Scientific classification
- Kingdom: Plantae
- Clade: Tracheophytes
- Clade: Angiosperms
- Clade: Eudicots
- Order: Dilleniales
- Family: Dilleniaceae
- Genus: Hibbertia
- Species: H. argentea
- Binomial name: Hibbertia argentea Steud.

= Hibbertia argentea =

- Genus: Hibbertia
- Species: argentea
- Authority: Steud.
- Conservation status: P3

Species of flowering plant

Hibbertia argentea, commonly known as silver leaved guinea flower, is a species of flowering plant in the family Dilleniaceae and is endemic to Western Australia. It is an erect shrub that typically grows to a height of 0.3–1.2 m and has yellow flowers from September to December. The species was first formally described in 1845 by Ernst Gottlieb von Steudel in Lehmann's Plantae Preissianae. The specific epithet (argentea) means "silvery", referring to the colour of the leaves.

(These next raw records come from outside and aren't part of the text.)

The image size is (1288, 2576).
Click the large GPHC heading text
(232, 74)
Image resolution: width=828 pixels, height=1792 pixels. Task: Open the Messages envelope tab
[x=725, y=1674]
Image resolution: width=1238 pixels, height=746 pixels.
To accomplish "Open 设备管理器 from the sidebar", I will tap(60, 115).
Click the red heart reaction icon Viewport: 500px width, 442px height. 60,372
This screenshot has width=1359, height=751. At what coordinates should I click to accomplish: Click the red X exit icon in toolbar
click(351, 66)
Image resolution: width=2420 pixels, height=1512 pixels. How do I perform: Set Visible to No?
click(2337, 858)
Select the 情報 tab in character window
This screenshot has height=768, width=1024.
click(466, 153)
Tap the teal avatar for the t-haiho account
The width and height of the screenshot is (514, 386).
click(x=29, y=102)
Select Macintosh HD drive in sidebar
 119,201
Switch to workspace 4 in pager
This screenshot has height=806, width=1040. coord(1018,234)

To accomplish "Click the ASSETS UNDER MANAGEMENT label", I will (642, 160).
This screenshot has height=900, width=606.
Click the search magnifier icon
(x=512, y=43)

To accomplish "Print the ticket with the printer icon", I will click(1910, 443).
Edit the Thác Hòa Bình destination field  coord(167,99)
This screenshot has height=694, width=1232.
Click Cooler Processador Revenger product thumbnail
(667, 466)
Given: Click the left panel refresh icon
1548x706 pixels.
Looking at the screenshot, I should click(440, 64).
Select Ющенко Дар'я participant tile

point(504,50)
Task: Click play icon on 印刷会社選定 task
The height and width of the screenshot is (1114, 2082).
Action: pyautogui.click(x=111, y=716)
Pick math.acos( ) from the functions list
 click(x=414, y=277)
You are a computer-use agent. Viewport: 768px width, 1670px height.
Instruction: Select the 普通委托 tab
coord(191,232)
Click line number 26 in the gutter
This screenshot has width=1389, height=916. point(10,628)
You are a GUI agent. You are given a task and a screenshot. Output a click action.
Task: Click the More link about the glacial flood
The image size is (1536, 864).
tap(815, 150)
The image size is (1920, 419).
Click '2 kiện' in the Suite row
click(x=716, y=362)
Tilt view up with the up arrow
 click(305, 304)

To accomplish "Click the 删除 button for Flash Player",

The species has a limited distribution through the Great Southern region of Western Australia between Cranbrook in the north, Gnowangerup in the east, and Albany in the south and west. It is found on granite hills and rocky outcrops growing in clay-sand or rocky loam soils.

Hibbertia argentea is classified as "Priority Three" by the Government of Western Australia Department of Parks and Wildlife meaning that it is poorly known and known from only a few locations but is not under imminent threat.